Bu haberi ciddiye alan İtalya İçişleri Bakanı Luciana Lamurgese: “içinde bulunduğumuz bu ekonomik krizi Mafiya kendi lehine kullanarak bir çok genci saflarına çekebilir” diye İtalyan hükümetini uyardı…
Peki insan merak eder, Mafiyaların bu kadar geniş “atış sahasının” içinde acaba Kuzey Kıbrıs da var mı diye. 1974 sonrası ülkemizde döviz milyoneri olanlar var, korumaları olan iş adamları var, dış ülkelerden gelip turizm alanında yatırımlar yapan şirketler var, faili meçhul cinayetler var. Yatları olanlar var. Boşanmalarda astronomik paralar ödeyenler var…
Koronavirüs nedeniyle sokağa çıkma yasağı döneminde özel Jet ile küçük bir grup Ercan Havalimanı’na inip gümrük işlemi yapmadan ülkeye giriş yapanların olduğu ortaya çıkınca bir bakan görevinden ayrıldı ve 3 de doktor Koronavirüs ile ilgili komiteden istifa etti…Bu kişiler yatırımcıdır açıklaması yapıldı! Pek inandırıcı olmadı.
Normal koşullarda bir şirket ön çalışmasını yatırım yapacağı ülkenin elçiliğine baş vurarak projesini anlatır. Bu görüşmeler devletin ekonomistleri ile şirketin danışmanları arasında olur. Bu danışmanlar “kadın” veya “erkek” de olabilir. Görüşme sonunda ekonomistler ilgili bakana rapor hazırlar, olumlu veya olumsuz diye. Eğer olumlu ise, devlet “yatırımcıları” davet eder ve koşullar üzerinde karşılıklı anlaşmaya varılır. Gelecek olan yatırımcının konaklama masrafları da devlet tarafından karşılanabilir. Devlet olmanın verdiği ciddiyet bunu gerekir.

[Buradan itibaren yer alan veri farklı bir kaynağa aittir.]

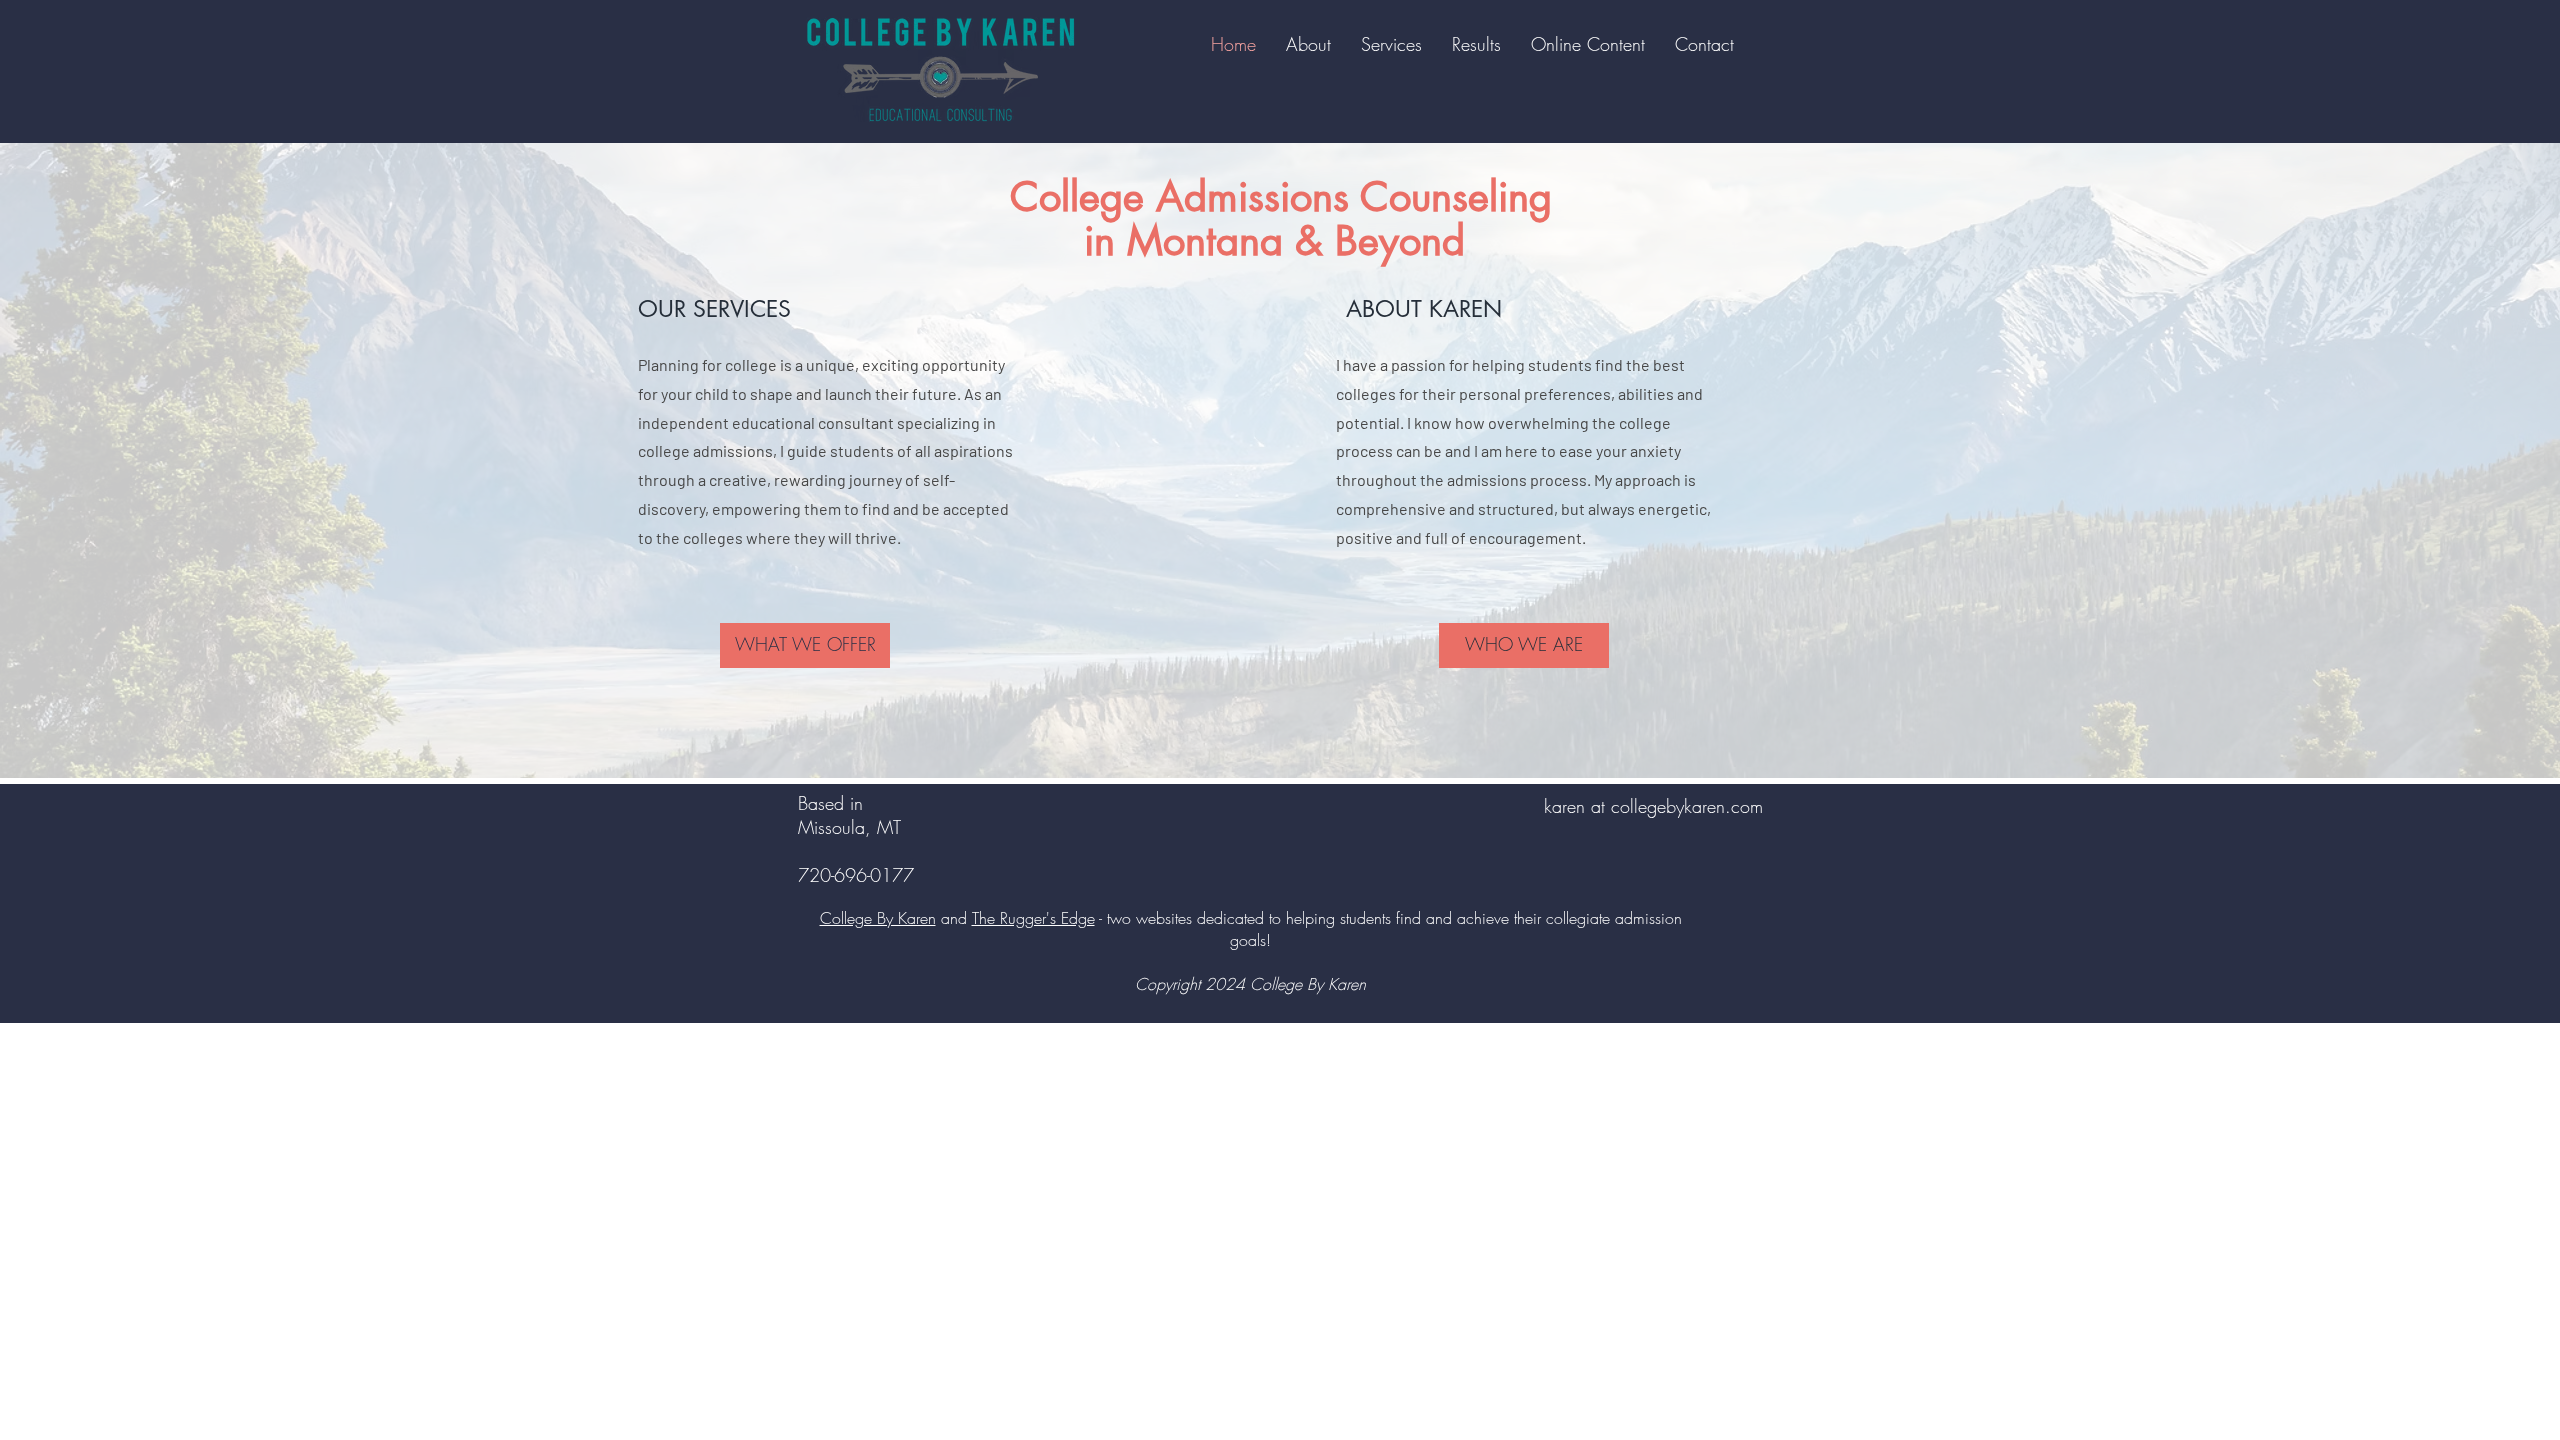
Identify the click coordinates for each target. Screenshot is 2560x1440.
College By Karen (878, 918)
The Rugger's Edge (1033, 918)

Sayın Başbakan, Avrupa’da eğitim aldı, bu tür prosedürü çok iyi bilmiş olmalı. Öyle görünüyor ki adaya gelen sözde yatırımcılardan birkaç kişinin dışında kimsenin haberi yoktu… Durum böyle olunca halk arasında dedikodu yayılmaya başladı. “Belki de bu uçak seçimde kullanılmak için paralar getirmiştir” diye…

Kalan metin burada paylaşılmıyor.